How to adapt Auto-FL to your datasets and tasks?
Beyond the default CIFAR-10 simulation, the Auto-FL pattern is highly adaptable. By decoupling the primary control plane from the task profile—which specifies the dataset, metrics, and mutation constraints—researchers can apply the same autonomous experiment discipline to various model families without rebuilding the underlying harness.
To demonstrate this flexibility, a medical visual language model (VLM) task is included in this example. This example integrates a federated Qwen3-VL LoRA training workflow into the NVIDIA FLARE client and recipe APIs. The setup simulates three distinct medical data sites: VQA-RAD, SLAKE, and PathVQA. This federated approach focuses on LoRA adapters and uses token-level F1 for evaluation.

Again, the task profile is intentionally bounded. It fixes the site mapping, prompt and evaluation semantics, model reference, adapter rank, data limits, number of rounds, seed policy, final evaluation clients, and runtime cap. Within this contract, the agent can explore task-safe choices such as learning rate, local optimizer steps, site-specific learning-rate scaling, gradient accumulation, FedProx-style regularization, and LoRA aggregation variants.

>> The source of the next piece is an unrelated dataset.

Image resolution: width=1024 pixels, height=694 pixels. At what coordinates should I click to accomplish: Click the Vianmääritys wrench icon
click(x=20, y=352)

Using the same Auto-FL skills and main entry point, the agent can improve results for this specific task profile, as shown in Figure 4, compared to zero-shot and baseline performance. Bars show token-F1 on each dataset test split. The Auto-FL gains are concentrated on the harder out-of-distribution sites rather than being uniform across datasets.

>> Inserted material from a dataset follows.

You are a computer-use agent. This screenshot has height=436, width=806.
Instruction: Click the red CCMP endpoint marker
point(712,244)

Get started with NVIDIA FLARE Auto-FL
Use the Auto-FL research example as a starting point, rather than a fixed scaffold. Start by running the baseline and inspecting the generated ledger. Then adapt the mutation surface and scoring contract to your own FL question, dataset, and task. The pattern is portable: keep the budget fixed, keep the metric comparable, make the mutation surface explicit. You can adapt the concept to other scenarios by adjusting task-specific profiles and scripts, for example, client.py and job.py, with the task profile and mutation schema defining the task details.
Auto-FL with coding agents is not magic. It is a practical scaffold for asking better FL research questions faster. The value comes from the structure around the agent: a control plane, a dedicated literature-review loop, a safe mutation surface, a fixed budget, a comparable score, and a ledger that records every candidate. With those pieces in place, agents can take on much of the repetitive work of FL experimentation while preserving the comparability and reproducibility researchers need.